Creativity, Leski tells us, is a path with no beginning or end; it is ongoing. This revelatory view of the creative process will be an essential guide for anyone engaged in creative discovery.
Chinese version by Beijing United Publishing, Summer 2020
Turkish publication October 2017: http://www.mediacatonline.com/yaraticilik-firtinasi-kyna-leski/
Korean Translation. Epiphany Press, July 2017
Russian Translation. EKSMO Publishing House, September 2017.
Endorsements
“A definitive guide to swimming through creative chaos, The Storm of Creativity shows us how to flow effortlessly through the process of birthing new, original ideas into the world.”
—Joe Gebbia, Cofounder and Chief Product Officer, Airbnb
“We spiral through our lives trying to do our work, and Kyna Leski understands the elusive complexity of it all. I love the air and light in the book. Thank God she has written a how-not-to book that helps us understand how to do it. And not do it.”

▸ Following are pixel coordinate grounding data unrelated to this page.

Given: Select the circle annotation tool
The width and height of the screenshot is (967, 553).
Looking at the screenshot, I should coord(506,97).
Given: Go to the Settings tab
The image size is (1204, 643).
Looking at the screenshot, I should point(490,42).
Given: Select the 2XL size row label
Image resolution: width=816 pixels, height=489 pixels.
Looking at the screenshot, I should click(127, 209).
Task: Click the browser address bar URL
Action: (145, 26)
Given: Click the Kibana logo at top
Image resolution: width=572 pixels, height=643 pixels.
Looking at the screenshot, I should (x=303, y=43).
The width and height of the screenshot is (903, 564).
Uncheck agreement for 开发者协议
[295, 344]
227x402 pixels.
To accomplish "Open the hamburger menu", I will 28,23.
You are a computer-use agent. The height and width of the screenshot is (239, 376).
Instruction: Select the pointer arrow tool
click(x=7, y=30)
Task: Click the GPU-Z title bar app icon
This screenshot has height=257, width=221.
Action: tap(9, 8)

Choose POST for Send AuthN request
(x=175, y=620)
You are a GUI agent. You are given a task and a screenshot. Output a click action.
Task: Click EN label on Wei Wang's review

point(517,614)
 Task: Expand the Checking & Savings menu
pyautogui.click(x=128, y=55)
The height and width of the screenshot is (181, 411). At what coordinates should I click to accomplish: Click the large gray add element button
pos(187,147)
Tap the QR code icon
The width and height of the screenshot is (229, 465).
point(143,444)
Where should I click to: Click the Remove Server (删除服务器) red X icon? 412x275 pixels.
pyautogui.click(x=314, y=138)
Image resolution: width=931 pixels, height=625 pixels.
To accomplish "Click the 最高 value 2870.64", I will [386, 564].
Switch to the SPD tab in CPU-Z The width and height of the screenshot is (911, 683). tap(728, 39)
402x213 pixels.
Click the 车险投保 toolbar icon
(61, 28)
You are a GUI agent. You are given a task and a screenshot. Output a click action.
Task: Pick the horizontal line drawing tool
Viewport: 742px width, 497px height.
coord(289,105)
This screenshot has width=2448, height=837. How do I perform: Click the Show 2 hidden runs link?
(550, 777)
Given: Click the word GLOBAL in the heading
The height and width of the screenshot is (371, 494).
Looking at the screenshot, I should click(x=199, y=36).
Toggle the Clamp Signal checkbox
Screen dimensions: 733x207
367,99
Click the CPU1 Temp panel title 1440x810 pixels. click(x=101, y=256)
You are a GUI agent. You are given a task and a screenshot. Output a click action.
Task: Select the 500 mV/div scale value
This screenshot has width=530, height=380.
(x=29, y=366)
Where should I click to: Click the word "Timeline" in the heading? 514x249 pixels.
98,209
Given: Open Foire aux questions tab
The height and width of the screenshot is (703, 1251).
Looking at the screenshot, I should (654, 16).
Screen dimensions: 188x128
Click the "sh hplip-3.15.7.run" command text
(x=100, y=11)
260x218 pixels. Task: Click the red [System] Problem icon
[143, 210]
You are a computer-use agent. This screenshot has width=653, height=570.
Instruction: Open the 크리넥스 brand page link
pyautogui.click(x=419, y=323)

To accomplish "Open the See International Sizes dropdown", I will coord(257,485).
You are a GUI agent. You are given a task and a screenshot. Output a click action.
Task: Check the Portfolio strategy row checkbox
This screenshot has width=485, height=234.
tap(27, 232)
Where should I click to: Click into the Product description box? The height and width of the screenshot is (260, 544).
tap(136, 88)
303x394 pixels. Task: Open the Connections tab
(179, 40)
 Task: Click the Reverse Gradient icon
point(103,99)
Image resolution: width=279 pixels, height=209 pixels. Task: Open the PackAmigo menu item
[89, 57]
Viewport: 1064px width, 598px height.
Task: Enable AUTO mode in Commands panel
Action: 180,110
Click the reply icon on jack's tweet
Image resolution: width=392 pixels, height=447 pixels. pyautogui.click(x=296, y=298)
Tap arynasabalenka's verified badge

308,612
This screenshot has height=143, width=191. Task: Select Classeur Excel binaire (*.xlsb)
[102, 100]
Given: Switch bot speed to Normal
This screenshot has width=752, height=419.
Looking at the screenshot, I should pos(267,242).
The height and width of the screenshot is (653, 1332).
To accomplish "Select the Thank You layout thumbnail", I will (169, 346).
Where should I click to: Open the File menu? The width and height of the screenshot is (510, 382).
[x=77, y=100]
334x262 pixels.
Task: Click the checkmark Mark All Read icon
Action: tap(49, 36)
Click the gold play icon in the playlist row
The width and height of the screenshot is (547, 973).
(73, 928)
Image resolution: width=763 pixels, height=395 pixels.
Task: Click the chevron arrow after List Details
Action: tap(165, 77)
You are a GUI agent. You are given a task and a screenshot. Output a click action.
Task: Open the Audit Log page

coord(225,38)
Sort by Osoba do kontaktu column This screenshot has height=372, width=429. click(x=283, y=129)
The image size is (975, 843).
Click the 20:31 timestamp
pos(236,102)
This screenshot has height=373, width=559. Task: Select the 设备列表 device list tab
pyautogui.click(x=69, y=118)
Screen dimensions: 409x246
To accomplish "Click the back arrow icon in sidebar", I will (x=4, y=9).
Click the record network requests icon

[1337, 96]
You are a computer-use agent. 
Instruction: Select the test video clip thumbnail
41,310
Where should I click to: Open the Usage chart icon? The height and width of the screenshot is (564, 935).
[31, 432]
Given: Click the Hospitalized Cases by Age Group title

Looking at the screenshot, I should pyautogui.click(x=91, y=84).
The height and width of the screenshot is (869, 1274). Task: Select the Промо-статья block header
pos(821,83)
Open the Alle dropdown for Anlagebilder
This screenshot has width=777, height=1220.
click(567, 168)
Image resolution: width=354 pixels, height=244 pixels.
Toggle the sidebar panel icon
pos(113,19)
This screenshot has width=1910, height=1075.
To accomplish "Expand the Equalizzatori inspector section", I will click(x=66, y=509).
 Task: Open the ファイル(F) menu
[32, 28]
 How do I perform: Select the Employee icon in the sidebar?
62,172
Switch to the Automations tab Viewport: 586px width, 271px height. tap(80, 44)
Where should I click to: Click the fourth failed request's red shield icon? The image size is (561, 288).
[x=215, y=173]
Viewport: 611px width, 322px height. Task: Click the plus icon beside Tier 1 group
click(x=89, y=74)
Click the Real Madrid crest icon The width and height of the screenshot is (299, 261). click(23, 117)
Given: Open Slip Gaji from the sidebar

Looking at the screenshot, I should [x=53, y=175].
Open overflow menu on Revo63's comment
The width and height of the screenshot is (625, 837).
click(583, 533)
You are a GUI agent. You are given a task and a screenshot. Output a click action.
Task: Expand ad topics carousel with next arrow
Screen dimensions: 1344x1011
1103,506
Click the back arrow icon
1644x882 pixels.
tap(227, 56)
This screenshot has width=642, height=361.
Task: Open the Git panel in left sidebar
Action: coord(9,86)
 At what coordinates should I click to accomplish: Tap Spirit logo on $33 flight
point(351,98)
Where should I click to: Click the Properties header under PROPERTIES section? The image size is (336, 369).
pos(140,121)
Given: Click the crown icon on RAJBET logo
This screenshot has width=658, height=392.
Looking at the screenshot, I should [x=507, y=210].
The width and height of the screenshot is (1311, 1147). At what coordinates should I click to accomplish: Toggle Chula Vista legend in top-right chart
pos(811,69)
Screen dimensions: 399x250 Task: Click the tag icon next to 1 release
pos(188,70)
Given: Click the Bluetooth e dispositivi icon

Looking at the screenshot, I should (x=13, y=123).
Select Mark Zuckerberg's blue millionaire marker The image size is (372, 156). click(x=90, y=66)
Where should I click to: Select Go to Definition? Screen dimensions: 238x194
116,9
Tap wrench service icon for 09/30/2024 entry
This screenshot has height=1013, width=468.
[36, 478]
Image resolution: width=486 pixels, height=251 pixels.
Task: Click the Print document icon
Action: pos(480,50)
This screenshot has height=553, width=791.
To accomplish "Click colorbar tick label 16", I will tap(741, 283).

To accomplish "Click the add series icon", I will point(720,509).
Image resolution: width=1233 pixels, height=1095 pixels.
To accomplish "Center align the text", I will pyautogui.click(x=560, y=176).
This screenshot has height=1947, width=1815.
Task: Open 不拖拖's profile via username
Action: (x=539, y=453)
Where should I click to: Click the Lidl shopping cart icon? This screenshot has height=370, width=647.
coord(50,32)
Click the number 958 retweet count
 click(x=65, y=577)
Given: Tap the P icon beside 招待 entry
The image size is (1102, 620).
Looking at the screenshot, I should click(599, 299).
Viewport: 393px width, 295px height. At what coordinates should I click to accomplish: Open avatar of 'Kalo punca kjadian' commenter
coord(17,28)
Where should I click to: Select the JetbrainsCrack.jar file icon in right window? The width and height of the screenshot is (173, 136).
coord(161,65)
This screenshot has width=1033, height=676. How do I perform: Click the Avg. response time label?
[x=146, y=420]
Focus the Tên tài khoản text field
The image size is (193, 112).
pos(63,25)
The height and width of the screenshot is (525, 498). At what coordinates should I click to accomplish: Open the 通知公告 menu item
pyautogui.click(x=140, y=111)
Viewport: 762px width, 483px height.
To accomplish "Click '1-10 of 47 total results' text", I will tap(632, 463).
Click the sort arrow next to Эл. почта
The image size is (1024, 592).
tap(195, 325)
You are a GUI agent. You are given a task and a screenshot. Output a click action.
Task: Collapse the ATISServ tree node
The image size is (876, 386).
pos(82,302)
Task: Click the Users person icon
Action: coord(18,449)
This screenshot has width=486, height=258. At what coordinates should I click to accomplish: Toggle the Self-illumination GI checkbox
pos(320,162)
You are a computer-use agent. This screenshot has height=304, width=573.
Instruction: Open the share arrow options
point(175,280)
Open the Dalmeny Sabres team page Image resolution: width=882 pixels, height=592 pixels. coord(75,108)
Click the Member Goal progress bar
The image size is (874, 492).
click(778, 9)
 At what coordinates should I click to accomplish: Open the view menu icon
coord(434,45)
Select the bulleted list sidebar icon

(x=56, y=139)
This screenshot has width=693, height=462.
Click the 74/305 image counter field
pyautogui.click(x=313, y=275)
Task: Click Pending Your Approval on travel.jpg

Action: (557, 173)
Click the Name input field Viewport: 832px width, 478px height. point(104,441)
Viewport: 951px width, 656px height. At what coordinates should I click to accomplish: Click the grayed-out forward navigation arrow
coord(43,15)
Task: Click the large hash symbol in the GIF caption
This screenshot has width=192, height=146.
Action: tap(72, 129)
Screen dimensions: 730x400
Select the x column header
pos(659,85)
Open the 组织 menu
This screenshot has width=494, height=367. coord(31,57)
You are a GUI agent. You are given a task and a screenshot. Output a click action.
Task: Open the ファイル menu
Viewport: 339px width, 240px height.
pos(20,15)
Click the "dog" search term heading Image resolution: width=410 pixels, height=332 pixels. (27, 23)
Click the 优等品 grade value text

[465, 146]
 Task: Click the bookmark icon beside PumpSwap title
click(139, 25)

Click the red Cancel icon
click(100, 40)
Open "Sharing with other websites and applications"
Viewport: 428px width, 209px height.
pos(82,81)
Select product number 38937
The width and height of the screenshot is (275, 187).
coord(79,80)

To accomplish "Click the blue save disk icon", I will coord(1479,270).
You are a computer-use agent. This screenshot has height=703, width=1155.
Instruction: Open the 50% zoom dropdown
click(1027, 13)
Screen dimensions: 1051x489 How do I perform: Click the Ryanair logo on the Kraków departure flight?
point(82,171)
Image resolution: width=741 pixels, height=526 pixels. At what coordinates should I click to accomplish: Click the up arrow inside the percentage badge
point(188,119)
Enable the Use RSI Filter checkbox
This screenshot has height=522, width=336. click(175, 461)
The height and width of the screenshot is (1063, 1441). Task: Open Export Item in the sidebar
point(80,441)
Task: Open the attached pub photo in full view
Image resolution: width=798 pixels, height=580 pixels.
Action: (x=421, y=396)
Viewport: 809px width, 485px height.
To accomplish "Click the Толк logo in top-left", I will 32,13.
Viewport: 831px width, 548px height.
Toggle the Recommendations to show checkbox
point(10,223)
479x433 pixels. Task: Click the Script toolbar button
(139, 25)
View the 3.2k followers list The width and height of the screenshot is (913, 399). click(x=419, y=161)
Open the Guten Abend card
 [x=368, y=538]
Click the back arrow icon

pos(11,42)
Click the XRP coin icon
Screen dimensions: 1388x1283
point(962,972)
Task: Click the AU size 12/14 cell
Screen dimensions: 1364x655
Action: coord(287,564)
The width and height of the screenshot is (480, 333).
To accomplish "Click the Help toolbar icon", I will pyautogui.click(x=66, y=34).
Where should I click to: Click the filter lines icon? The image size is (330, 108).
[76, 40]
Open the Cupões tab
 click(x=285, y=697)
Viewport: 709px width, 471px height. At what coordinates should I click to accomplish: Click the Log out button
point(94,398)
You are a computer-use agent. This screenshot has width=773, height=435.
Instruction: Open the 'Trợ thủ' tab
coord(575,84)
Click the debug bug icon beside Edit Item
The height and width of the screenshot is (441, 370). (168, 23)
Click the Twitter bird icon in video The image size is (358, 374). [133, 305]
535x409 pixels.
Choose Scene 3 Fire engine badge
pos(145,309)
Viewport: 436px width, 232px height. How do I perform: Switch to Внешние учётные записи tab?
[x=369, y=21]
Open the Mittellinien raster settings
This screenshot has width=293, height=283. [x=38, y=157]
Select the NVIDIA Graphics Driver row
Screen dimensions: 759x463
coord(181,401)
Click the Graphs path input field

—Maira Kalman, author of The Principles of Uncertainty
“This is a book about the thoughtful journey of creativity. Life is about going from not knowing to knowing. This blank, this zero from which I start every project is understood by Kyna Leski. Going from not knowing to knowing is my time of peace, and it is the time of creativity. This theme, threaded throughout the book, is a source of confidence and terror all at once. It is how we give up comfort and preconception to discover the essence of design. You will enjoy reading Kyna Leski’s illuminating account of the creative process.”
—Richard Saul Wurman
“I have always believed that a true creative process begins with a state of ambiguity because true creativity happens when it deviates, and your judgment can rely only on your level of impulse. In The Storm of Creativity, Kyna Leski vividly describes with precision and in a few words how such initial ambiguous emotion and imagination can become, from beginning to finish, a form of clarity.”
—Wang Shu, Dean, School of Architecture, China Academy of Art; 2012 Pritzker Prize winner
“There is perhaps no intellectual who is as in tune with the vulnerability of the creative process and the uncertainty from which innovation emerges as Kyna Leski. On the one hand, her focus on ‘unlearning’ takes us back to our most elemental moments of learning as a child, but also, on the other hand, to our most corrupted ideological predispositions. In her thinking, she develops critical mechanisms that braid the arts, sciences, and humanities to bring the various disciplines into conversation as part of the process of discovering. In this book, Leski brings the best of Cooper culture, as a school of thought, to a broader audience.”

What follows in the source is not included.